■ **Requirements**
Recast the part of the material below that opens with the line containing "Point to the TANGGAL" and closes with the line containing "Click the bold" as a Markdown table with columns Row and Line. Number each line and leave out blank lines.

-- START Task data --

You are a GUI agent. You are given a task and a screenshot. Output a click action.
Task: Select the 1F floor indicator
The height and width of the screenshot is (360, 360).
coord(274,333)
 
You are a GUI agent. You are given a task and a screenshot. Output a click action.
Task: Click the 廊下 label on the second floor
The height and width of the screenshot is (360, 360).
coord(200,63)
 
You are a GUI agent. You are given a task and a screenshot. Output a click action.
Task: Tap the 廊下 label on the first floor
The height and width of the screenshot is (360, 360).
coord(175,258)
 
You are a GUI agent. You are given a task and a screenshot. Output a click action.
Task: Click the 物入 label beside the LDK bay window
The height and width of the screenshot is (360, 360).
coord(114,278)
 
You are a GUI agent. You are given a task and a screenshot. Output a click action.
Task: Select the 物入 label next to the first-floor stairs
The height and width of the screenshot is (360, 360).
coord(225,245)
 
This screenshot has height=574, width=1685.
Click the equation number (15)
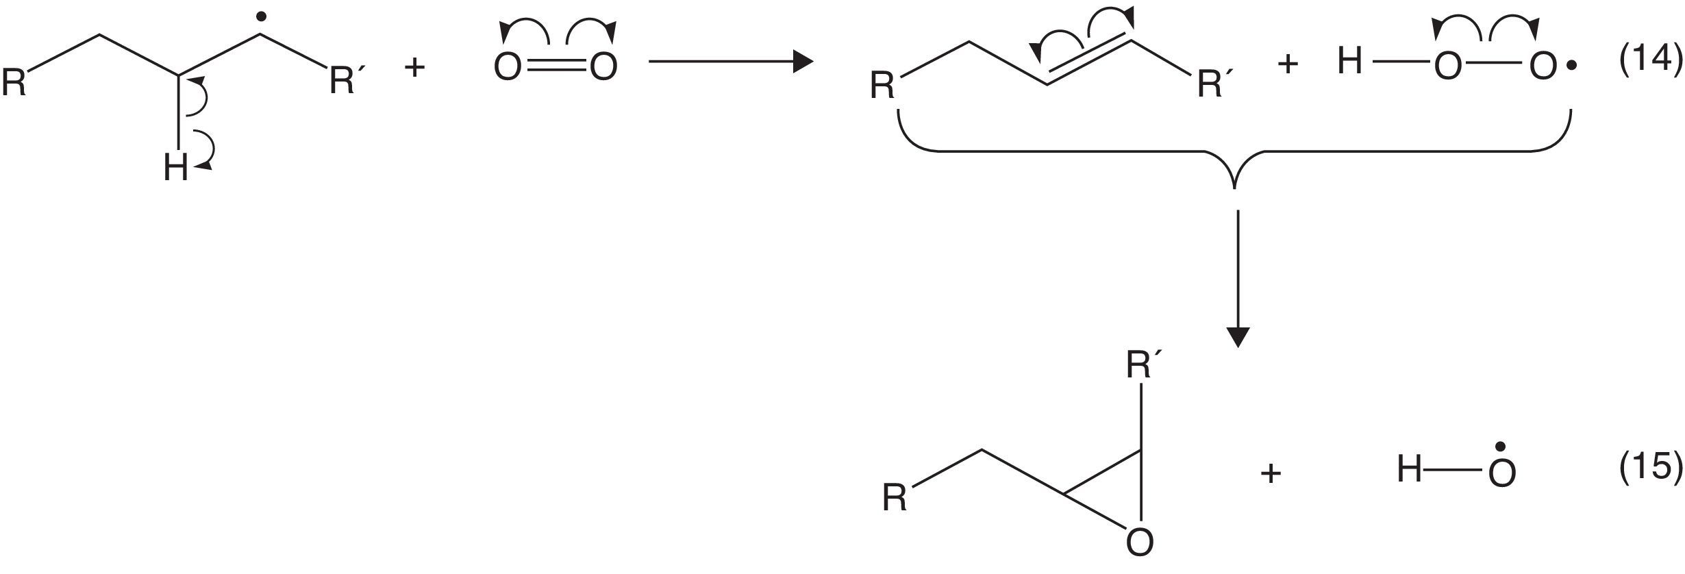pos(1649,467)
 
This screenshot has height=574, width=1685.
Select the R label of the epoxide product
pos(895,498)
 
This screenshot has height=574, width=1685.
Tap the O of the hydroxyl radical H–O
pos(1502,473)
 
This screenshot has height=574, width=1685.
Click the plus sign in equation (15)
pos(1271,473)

-- END Task data --
-- START Task data --

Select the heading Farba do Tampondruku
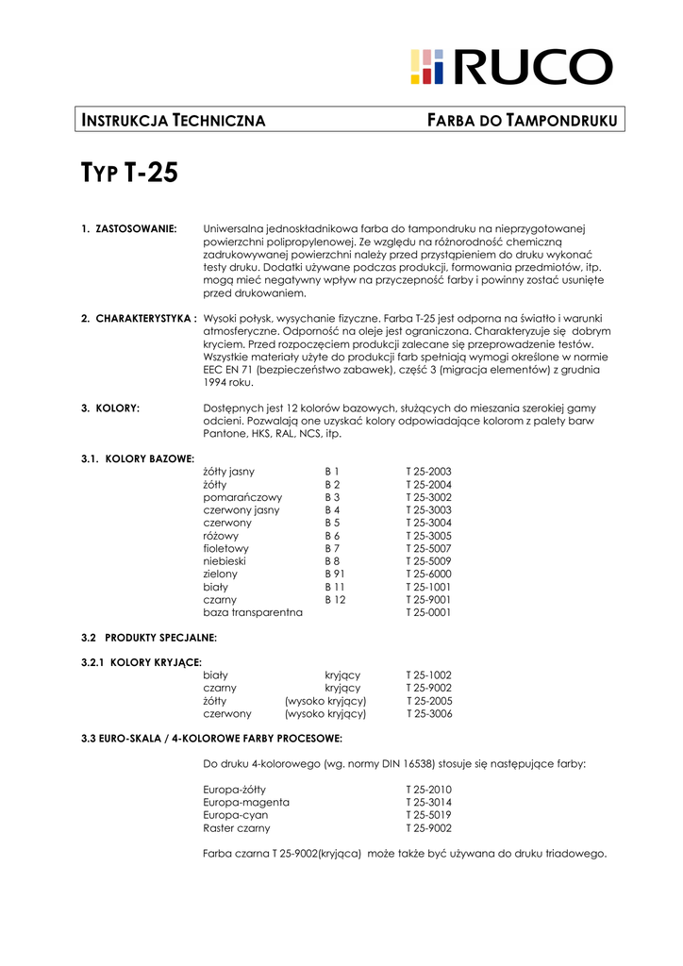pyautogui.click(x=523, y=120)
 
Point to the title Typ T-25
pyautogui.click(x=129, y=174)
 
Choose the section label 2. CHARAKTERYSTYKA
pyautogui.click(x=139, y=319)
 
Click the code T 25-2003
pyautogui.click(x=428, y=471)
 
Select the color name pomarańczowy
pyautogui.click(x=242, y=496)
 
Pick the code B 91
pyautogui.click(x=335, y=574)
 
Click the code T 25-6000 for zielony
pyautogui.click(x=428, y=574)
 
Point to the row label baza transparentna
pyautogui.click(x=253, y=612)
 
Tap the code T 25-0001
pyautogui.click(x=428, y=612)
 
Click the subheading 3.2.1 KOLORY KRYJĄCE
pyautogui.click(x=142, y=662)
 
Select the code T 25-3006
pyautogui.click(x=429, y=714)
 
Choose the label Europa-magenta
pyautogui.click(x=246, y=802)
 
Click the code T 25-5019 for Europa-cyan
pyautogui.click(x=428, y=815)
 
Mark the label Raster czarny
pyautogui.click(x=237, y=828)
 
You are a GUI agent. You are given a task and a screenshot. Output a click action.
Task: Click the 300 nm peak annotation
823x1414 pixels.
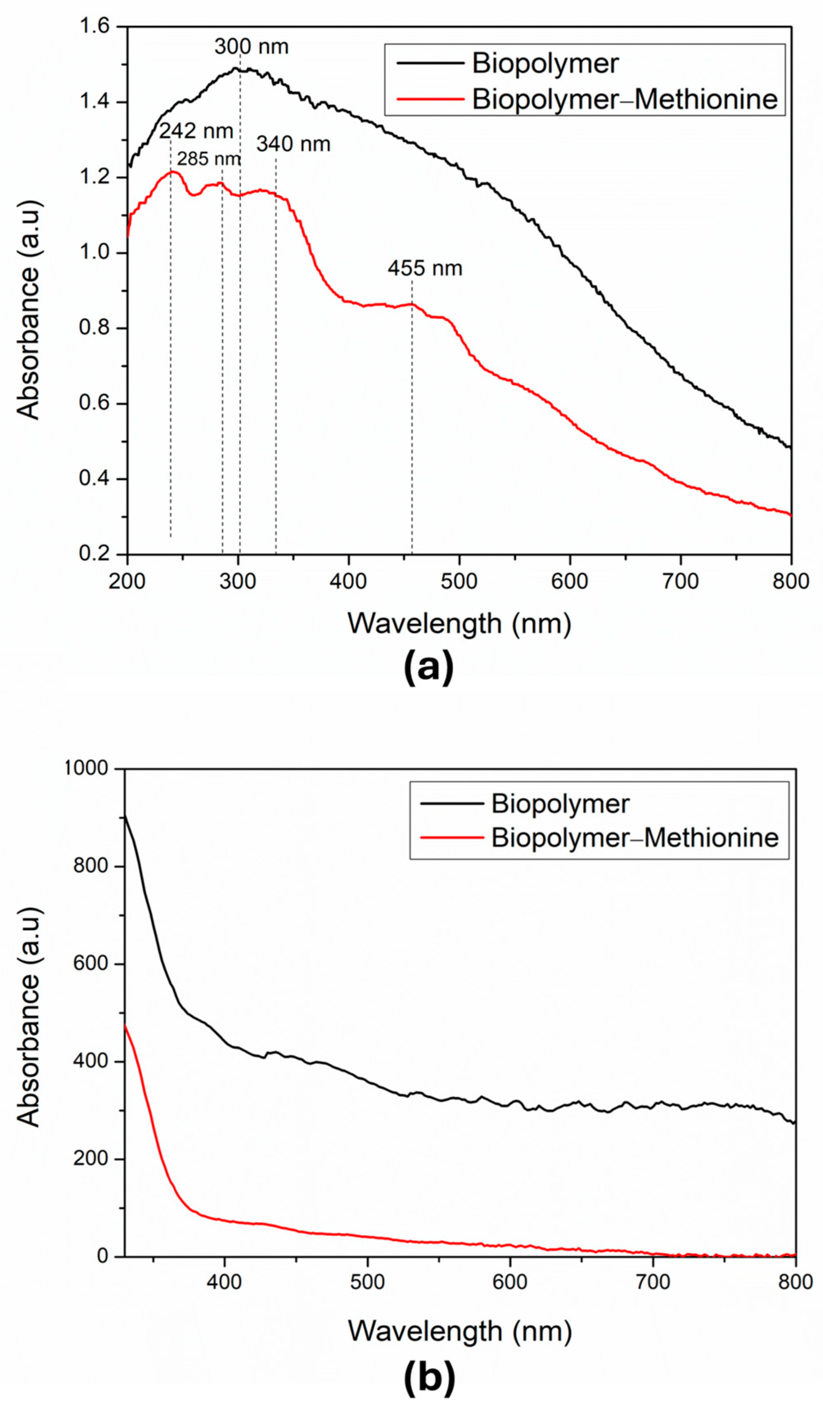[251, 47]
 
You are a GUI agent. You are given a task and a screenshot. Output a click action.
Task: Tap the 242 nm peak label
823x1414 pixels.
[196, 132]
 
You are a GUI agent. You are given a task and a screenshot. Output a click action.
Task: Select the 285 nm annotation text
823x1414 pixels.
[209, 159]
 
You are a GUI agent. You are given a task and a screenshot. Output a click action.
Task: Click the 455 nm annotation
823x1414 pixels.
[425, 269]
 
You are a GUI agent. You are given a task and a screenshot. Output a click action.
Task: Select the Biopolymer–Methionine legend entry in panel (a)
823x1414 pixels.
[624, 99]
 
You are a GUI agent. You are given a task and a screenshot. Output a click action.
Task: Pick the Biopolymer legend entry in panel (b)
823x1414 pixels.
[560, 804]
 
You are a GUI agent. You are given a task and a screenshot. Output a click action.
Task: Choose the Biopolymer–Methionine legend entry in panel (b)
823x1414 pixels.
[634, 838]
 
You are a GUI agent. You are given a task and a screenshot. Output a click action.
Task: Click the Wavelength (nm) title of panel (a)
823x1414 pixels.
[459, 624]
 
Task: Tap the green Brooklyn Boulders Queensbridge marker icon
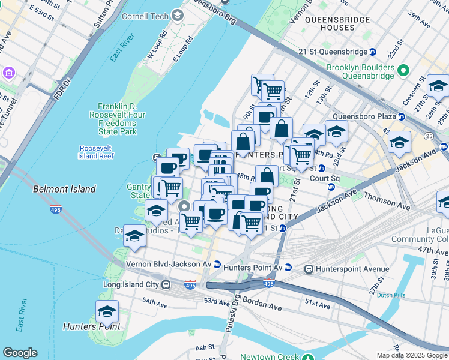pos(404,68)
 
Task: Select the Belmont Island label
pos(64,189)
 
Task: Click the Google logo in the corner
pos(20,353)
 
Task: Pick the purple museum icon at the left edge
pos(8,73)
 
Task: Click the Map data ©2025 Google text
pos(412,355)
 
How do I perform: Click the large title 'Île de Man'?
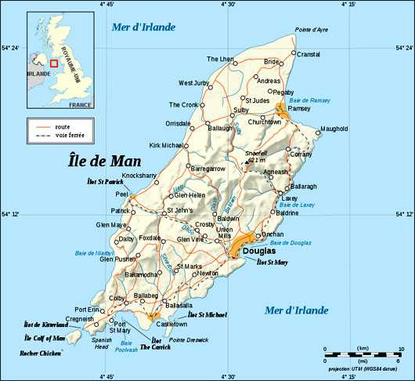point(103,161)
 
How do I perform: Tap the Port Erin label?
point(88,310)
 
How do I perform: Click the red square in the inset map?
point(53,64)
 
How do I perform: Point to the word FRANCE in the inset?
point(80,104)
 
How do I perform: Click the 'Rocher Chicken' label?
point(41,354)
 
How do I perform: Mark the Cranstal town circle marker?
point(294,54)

-- END Task data --
-- START Task data --

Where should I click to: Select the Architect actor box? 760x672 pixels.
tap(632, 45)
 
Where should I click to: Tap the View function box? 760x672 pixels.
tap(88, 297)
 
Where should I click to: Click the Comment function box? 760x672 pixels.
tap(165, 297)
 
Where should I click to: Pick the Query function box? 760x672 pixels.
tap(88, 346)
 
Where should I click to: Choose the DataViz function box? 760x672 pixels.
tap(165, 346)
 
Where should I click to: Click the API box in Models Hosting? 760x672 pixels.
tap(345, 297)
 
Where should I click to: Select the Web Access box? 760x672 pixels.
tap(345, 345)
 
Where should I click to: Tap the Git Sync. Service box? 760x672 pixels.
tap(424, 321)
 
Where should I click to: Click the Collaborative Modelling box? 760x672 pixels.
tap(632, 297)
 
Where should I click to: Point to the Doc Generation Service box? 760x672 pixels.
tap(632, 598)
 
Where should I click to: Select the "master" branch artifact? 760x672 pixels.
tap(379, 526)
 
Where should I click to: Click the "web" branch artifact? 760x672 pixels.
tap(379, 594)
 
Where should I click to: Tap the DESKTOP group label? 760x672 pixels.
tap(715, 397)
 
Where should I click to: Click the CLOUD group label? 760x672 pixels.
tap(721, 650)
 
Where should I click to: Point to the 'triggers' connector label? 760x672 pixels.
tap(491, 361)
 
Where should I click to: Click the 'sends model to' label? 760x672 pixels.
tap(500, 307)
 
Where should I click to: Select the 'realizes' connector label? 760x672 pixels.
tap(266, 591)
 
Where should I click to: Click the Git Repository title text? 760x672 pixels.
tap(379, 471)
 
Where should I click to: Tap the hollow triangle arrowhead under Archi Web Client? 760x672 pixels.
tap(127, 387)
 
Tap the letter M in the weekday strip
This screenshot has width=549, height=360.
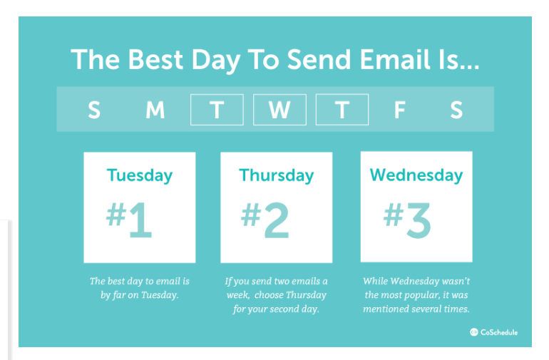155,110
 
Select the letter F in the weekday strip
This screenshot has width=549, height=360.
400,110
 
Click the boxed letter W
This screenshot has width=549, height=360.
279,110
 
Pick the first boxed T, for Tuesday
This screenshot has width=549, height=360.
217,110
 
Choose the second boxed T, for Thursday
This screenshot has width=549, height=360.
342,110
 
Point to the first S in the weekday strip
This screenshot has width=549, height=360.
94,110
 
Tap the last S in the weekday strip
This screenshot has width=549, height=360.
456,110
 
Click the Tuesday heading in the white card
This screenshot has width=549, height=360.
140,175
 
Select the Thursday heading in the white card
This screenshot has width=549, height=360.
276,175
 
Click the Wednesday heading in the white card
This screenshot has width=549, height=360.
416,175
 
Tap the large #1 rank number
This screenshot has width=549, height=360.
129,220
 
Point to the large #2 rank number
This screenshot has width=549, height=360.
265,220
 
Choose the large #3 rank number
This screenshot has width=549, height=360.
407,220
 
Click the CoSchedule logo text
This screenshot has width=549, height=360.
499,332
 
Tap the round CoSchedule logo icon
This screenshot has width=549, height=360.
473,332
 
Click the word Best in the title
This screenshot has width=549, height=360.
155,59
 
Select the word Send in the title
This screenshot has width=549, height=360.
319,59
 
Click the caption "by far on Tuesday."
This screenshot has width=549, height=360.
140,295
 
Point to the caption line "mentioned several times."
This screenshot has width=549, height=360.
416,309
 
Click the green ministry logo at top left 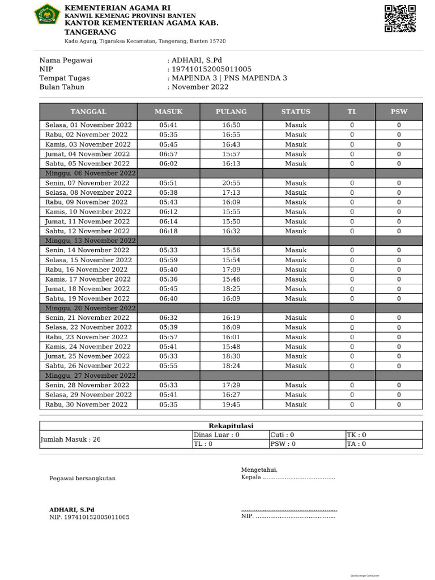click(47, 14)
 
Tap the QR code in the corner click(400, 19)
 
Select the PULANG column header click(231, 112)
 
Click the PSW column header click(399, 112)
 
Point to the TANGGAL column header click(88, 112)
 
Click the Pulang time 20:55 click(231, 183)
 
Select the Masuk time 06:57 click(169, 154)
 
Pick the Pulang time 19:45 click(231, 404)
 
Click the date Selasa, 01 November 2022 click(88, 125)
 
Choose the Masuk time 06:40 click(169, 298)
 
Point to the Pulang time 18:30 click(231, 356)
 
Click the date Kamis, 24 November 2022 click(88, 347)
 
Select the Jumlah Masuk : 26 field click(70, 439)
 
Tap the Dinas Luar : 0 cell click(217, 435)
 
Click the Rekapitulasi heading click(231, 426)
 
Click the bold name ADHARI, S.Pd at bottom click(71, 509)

-- END Task data --

■ **Full output**
| Row | Line |
|---|---|
| 1 | Point to the TANGGAL column header click(88, 112) |
| 2 | Click the Pulang time 20:55 click(231, 183) |
| 3 | Select the Masuk time 06:57 click(169, 154) |
| 4 | Pick the Pulang time 19:45 click(231, 404) |
| 5 | Click the date Selasa, 01 November 2022 click(88, 125) |
| 6 | Choose the Masuk time 06:40 click(169, 298) |
| 7 | Point to the Pulang time 18:30 click(231, 356) |
| 8 | Click the date Kamis, 24 November 2022 click(88, 347) |
| 9 | Select the Jumlah Masuk : 26 field click(70, 439) |
| 10 | Tap the Dinas Luar : 0 cell click(217, 435) |
| 11 | Click the Rekapitulasi heading click(231, 426) |
| 12 | Click the bold name ADHARI, S.Pd at bottom click(71, 509) |